Extract

-=-=-

- Born: 1963 Beirut, Lebanon
- Died: 4 August 2020 (aged 57) Beirut, Lebanon
- Occupation: Architect
- Buildings: East Village building

= Jean-Marc Bonfils =

French-Lebanese architect (1963–2020)

Jean-Marc Bonfils (1963 – 4 August 2020) was a Lebanese architect of French ethnicity, based in Beirut, known for his work in the city during the rebuilding after the Lebanese Civil War. He was killed by the 2020 Beirut explosion, which occurred near his home.

==Early life and education==
Bonfils was born in Beirut into a family that settled there from France in the 19th century; his father, Maurice Bonfils, was also a prominent architect in the city. He earned degrees in architecture from the Paris-Villemin School of Architecture, a precursor of the École nationale supérieure d'architecture de Paris-Val de Seine, in 1987, and in history of art from the École du Louvre. He continued his training in London at the Architectural Association School of Architecture.

==Career==
Bonfils began his career in Paris in 1987, working with Christian de Portzamparc, Alain Sarfati and Jean-Marie Charpentier.

-=-=-

Provided data

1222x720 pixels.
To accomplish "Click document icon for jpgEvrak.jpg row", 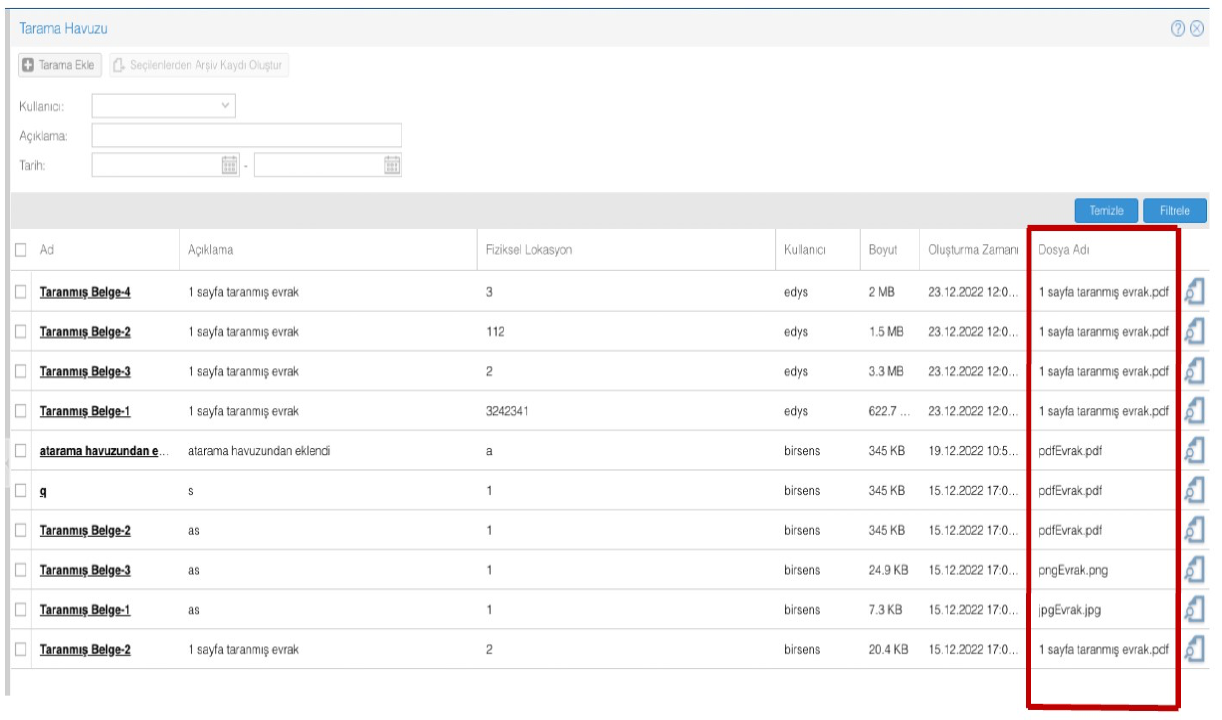I will [x=1195, y=610].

-=-=-

Goal
Can you carry the Jean-Marc Bonfils biography forward from its last sentence? The lines above are separate material and have no connection to the Jean-Marc Bonfils biography.

Result
In 1995, he and his father won an international competition for the reconstruction of central Beirut; he returned there and was based there for the remainder of his life, initially working in town planning, for example on pedestrianisation in Beirut and master planning for other cities including Byblos and Baalbeck. After his father's retirement in 2005, he started his own architecture firm, J.M. Bonfils & Associés. Among his projects was work on re-establishing the Lebanese National Library (currently housed at the Faculty of Law of the Lebanese University). He taught at the American University of Beirut and later at the Lebanese Academy of Fine Arts.

His East Village building, in central Beirut's Mar Mikhaël district, consisting of a slim apartment tower above an art gallery and clad partly in dark stone and wood as a reinterpretation of traditional Lebanese architecture, won the 2015 Asia Architecture Award in the housing division. The building also had a vertical garden, which Bonfils created with the intention of replacing a no-longer accessible public garden at the adjacent headquarters of Électricité du Liban. Bonfils himself lived there.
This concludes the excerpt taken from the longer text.